[Stored items]
· · · ·

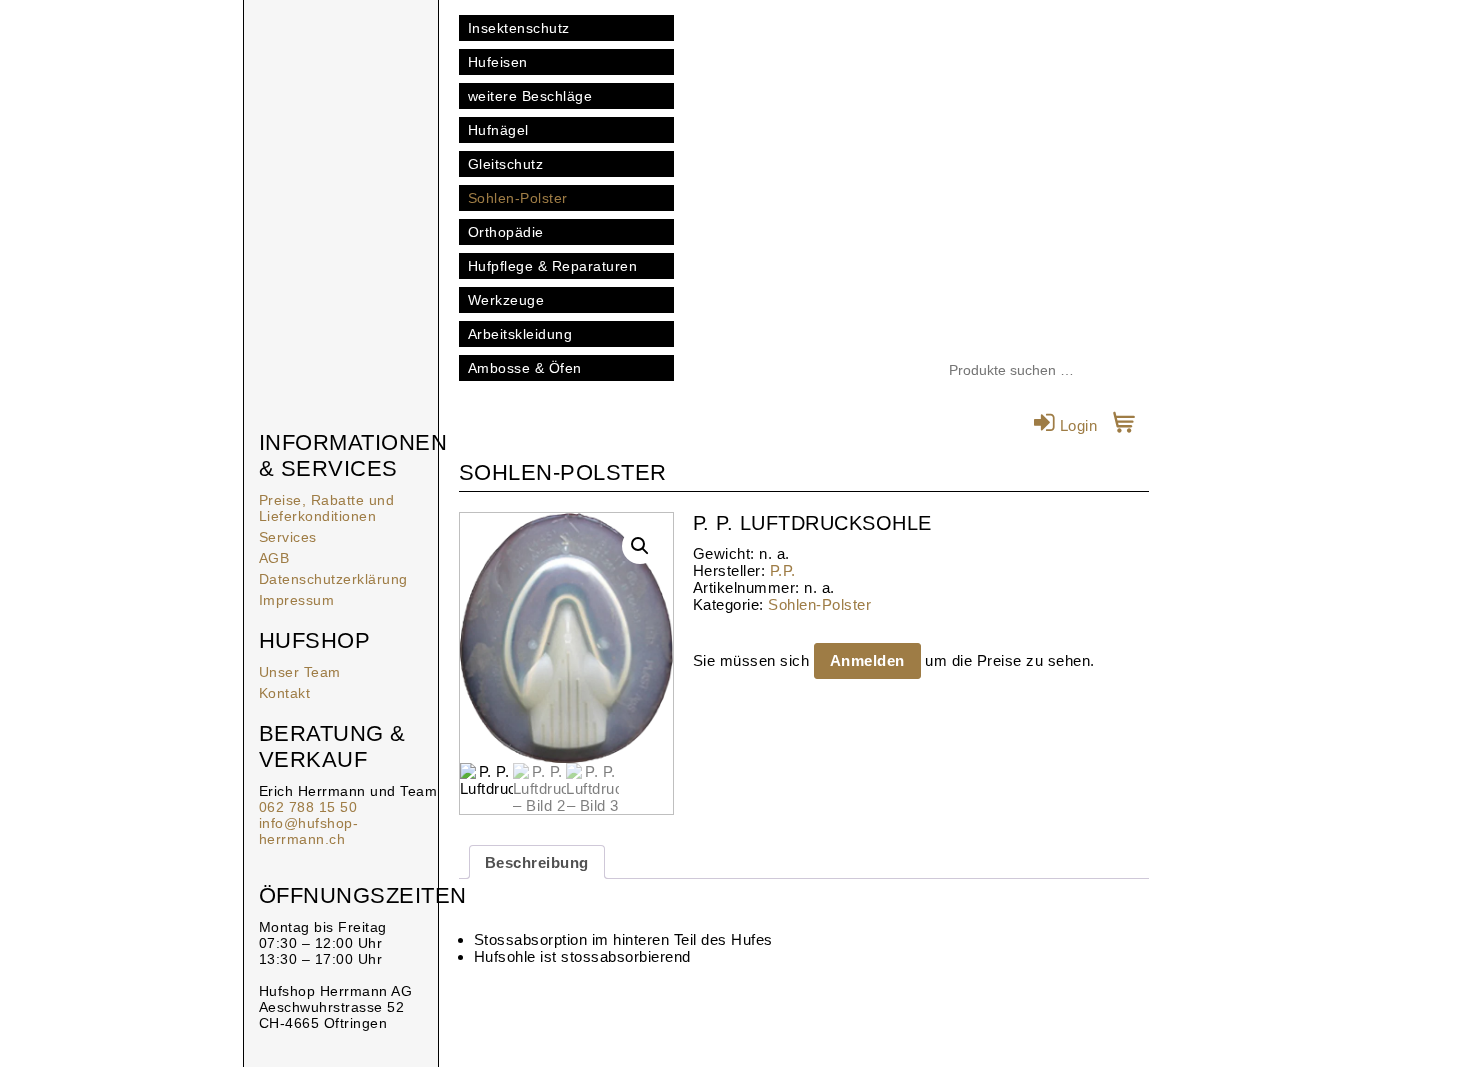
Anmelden (867, 660)
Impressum (297, 600)
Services (288, 537)
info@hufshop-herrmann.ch (309, 831)
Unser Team (300, 672)
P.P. (783, 570)
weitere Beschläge (530, 96)
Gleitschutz (506, 164)
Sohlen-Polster (518, 198)
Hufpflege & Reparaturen (553, 266)
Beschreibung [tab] (537, 862)
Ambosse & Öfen (525, 368)
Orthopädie (506, 232)
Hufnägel (498, 130)
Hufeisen (498, 62)
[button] (640, 546)
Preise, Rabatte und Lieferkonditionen (327, 508)
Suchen (1134, 371)
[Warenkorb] (1124, 425)
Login (1076, 425)
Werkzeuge (506, 300)
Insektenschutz (519, 28)
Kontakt (285, 693)
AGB (274, 558)
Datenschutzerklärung (333, 579)
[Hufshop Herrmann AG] (341, 100)
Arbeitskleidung (520, 334)
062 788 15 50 (308, 807)
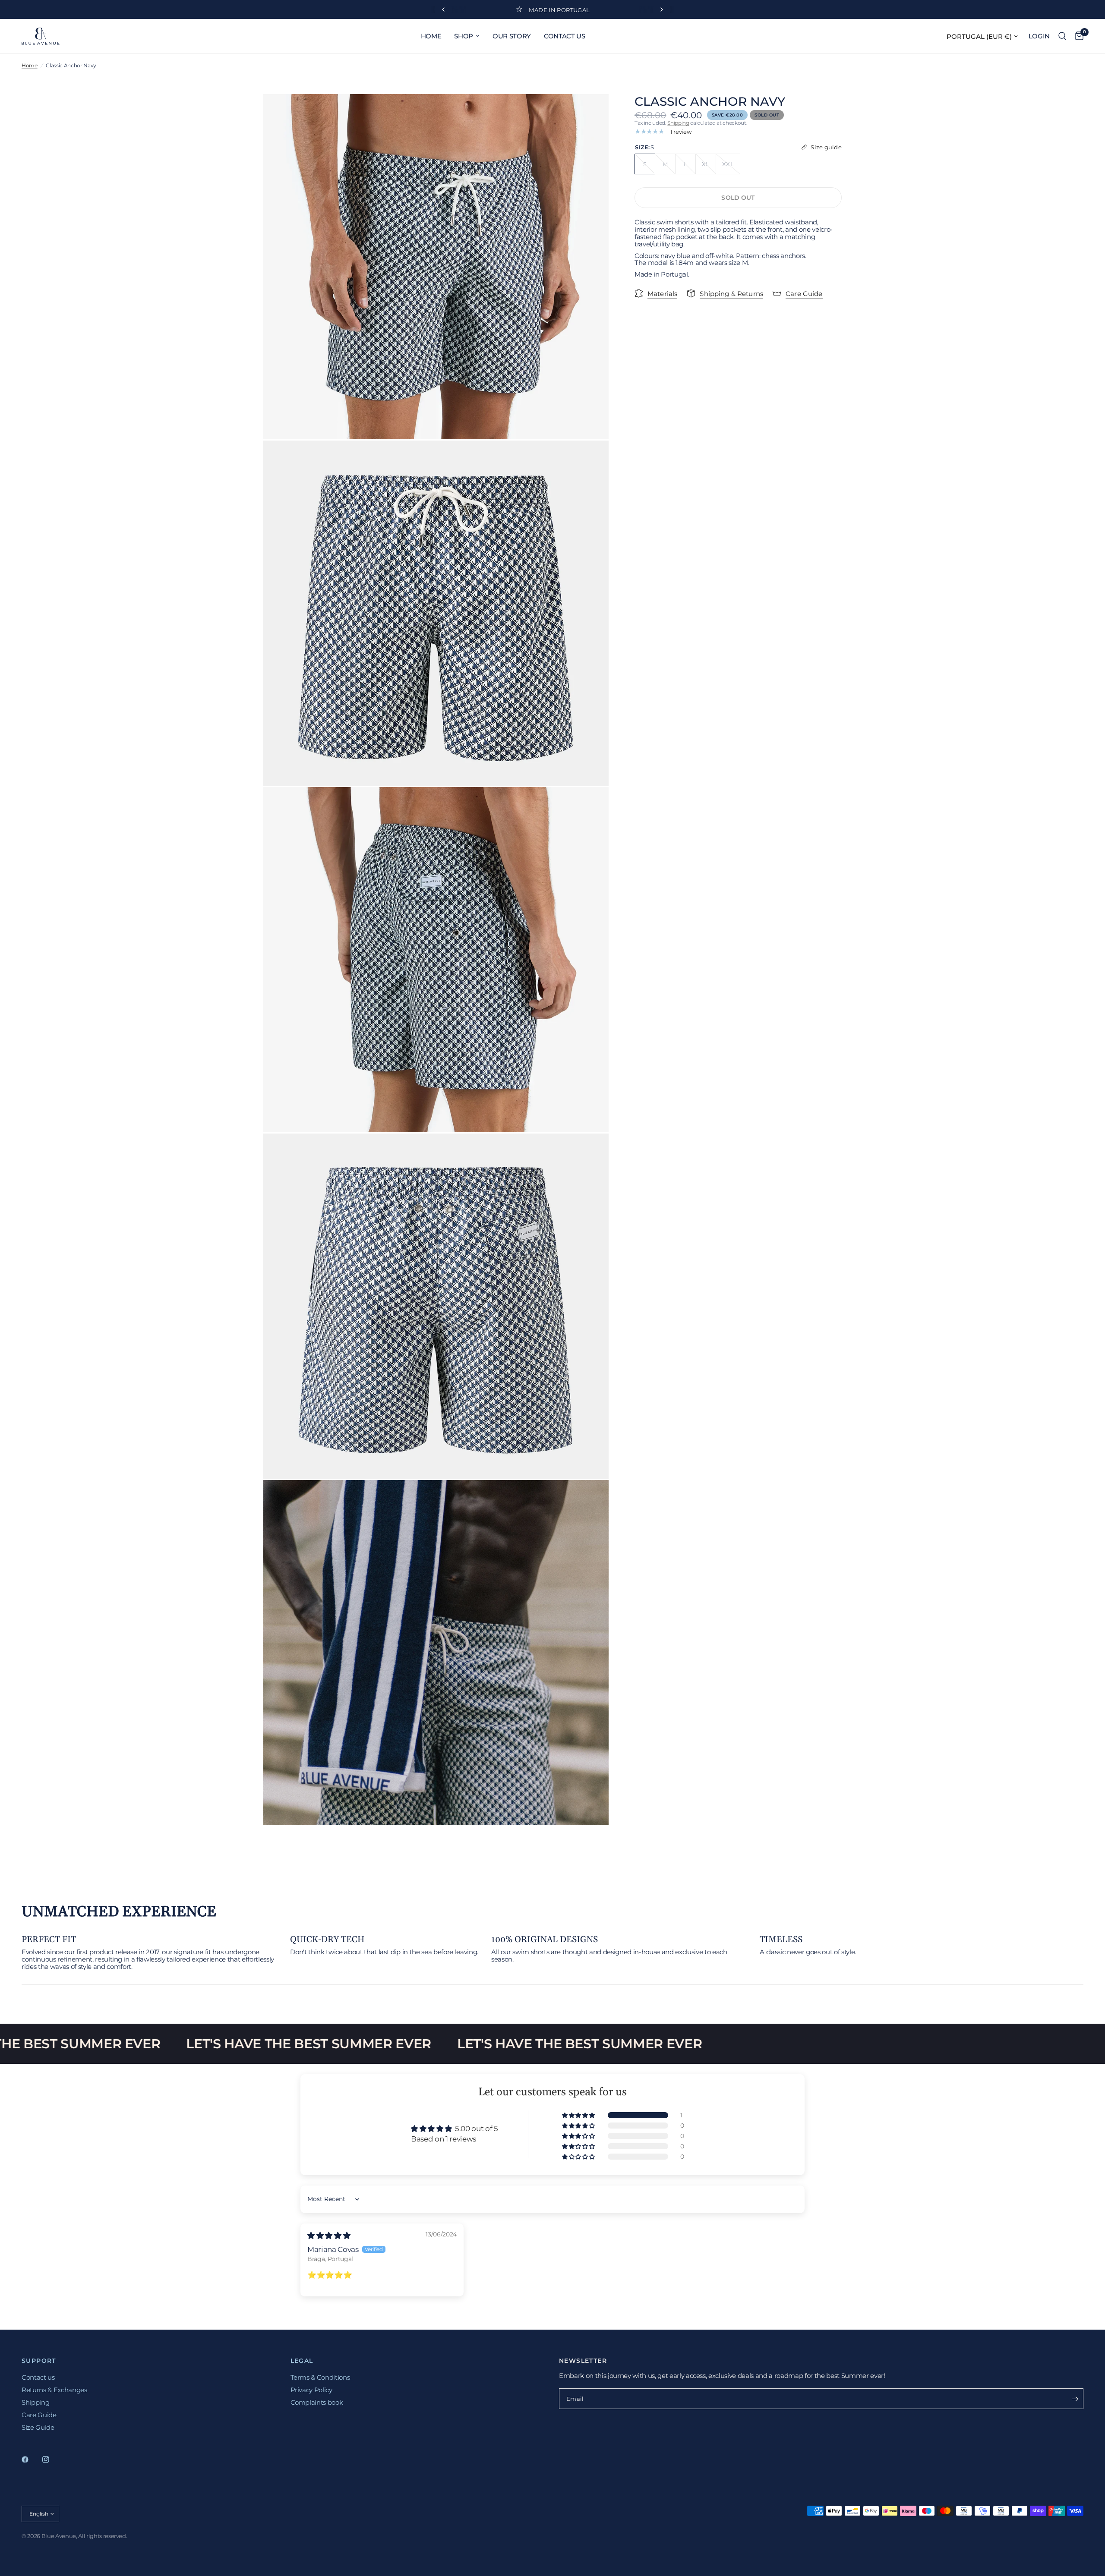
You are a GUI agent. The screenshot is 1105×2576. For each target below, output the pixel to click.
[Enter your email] (1074, 2398)
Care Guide (39, 2415)
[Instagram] (51, 2459)
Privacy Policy (311, 2390)
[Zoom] (590, 112)
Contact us (38, 2377)
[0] (1077, 36)
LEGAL (301, 2361)
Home (30, 65)
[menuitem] (431, 36)
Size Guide (38, 2427)
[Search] (1062, 36)
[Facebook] (31, 2459)
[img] (328, 2235)
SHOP (463, 36)
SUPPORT (39, 2361)
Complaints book (316, 2402)
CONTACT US (564, 36)
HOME (431, 36)
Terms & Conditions (320, 2377)
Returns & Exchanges (54, 2390)
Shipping (678, 123)
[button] (579, 2115)
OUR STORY (512, 36)
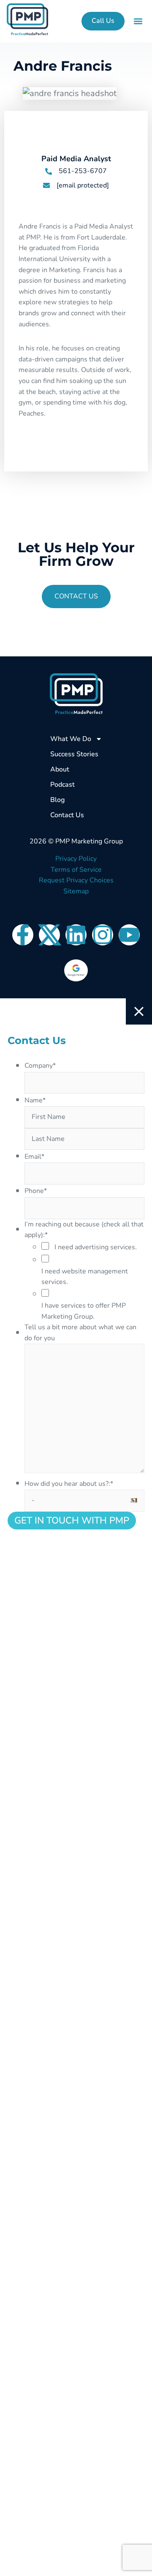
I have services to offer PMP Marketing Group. (83, 1311)
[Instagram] (102, 934)
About (59, 769)
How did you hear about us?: (68, 1483)
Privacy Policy (76, 858)
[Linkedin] (76, 934)
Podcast (62, 784)
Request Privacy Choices (76, 880)
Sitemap (76, 891)
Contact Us (67, 815)
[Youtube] (129, 934)
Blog (57, 799)
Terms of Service (76, 869)
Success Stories (74, 754)
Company (40, 1065)
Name (35, 1100)
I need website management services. (84, 1277)
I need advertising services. (95, 1247)
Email (34, 1156)
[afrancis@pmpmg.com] (46, 185)
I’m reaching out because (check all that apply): (84, 1230)
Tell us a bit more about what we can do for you (80, 1332)
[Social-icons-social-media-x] (49, 934)
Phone (35, 1191)
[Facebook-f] (22, 934)
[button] (138, 21)
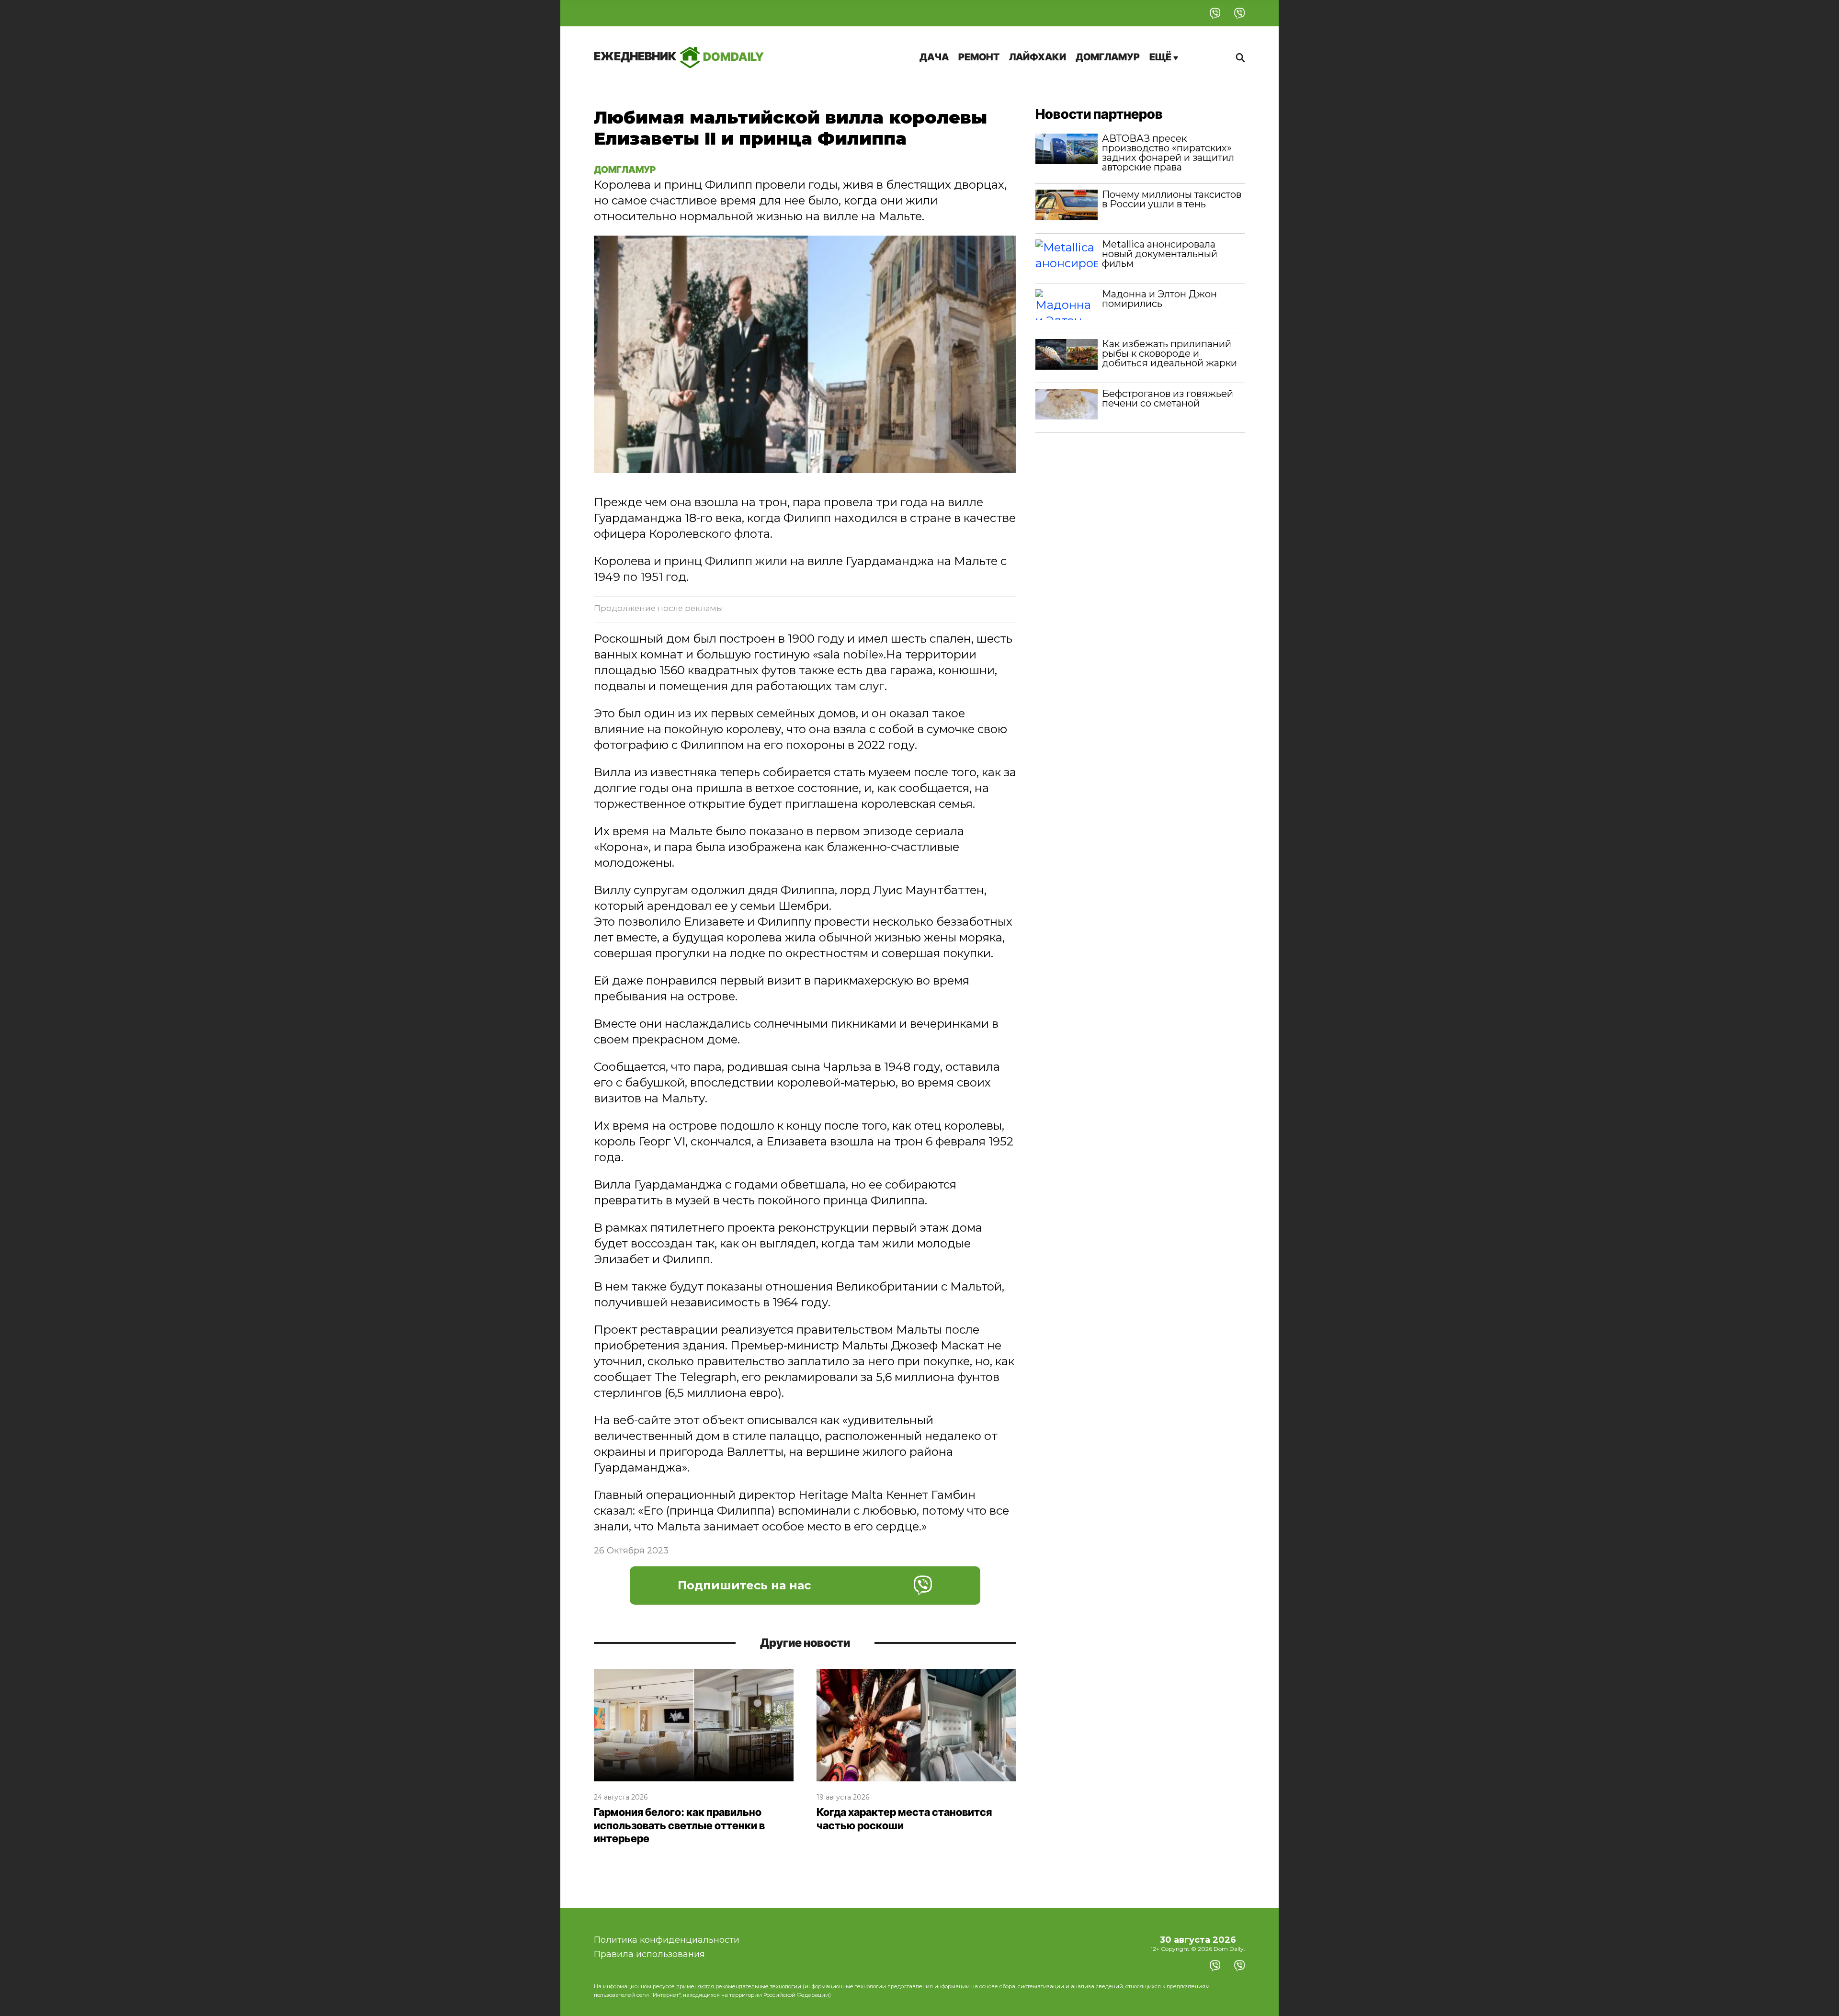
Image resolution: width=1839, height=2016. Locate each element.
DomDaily (679, 56)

· · · ·

**Exercise requirements:** Faithful copy, images left out: write out every line of data.

**Task response:**
Anmelden (867, 660)
Impressum (297, 600)
Services (288, 537)
info@hufshop-herrmann.ch (309, 831)
Unser Team (300, 672)
P.P. (783, 570)
weitere Beschläge (530, 96)
Gleitschutz (506, 164)
Sohlen-Polster (518, 198)
Hufpflege & Reparaturen (553, 266)
Beschreibung [tab] (537, 862)
Ambosse & Öfen (525, 368)
Orthopädie (506, 232)
Hufnägel (498, 130)
Hufeisen (498, 62)
[button] (640, 546)
Preise, Rabatte und Lieferkonditionen (327, 508)
Suchen (1134, 371)
[Warenkorb] (1124, 425)
Login (1076, 425)
Werkzeuge (506, 300)
Insektenschutz (519, 28)
Kontakt (285, 693)
AGB (274, 558)
Datenschutzerklärung (333, 579)
[Hufshop Herrmann AG] (341, 100)
Arbeitskleidung (520, 334)
062 788 15 50 (308, 807)
You are a GUI agent. The screenshot is 1105×2576. For each target below, output the pixel to click.
[Enter your email] (1074, 2398)
Care Guide (39, 2415)
[Instagram] (51, 2459)
Privacy Policy (311, 2390)
[Zoom] (590, 112)
Contact us (38, 2377)
[0] (1077, 36)
LEGAL (301, 2361)
Home (30, 65)
[menuitem] (431, 36)
Size Guide (38, 2427)
[Search] (1062, 36)
[Facebook] (31, 2459)
[img] (328, 2235)
SHOP (463, 36)
SUPPORT (39, 2361)
Complaints book (316, 2402)
CONTACT US (564, 36)
HOME (431, 36)
Terms & Conditions (320, 2377)
Returns & Exchanges (54, 2390)
Shipping (678, 123)
[button] (579, 2115)
OUR STORY (512, 36)
I have services to offer PMP Marketing Group. (83, 1311)
[Instagram] (102, 934)
About (59, 769)
How did you hear about us?: (68, 1483)
Privacy Policy (76, 858)
[Linkedin] (76, 934)
Podcast (62, 784)
Request Privacy Choices (76, 880)
Sitemap (76, 891)
Contact Us (67, 815)
[Youtube] (129, 934)
Blog (57, 799)
Terms of Service (76, 869)
Success Stories (74, 754)
Company (40, 1065)
Name (35, 1100)
I need website management services. (84, 1277)
I need advertising services. (95, 1247)
Email (34, 1156)
[afrancis@pmpmg.com] (46, 185)
I’m reaching out because (check all that apply): (84, 1230)
Tell us a bit more about what we can do for you (80, 1332)
[Social-icons-social-media-x] (49, 934)
Phone (35, 1191)
[Facebook-f] (22, 934)
[button] (138, 21)
Image resolution: width=1839, height=2016. Locate each element.
DomDaily (679, 56)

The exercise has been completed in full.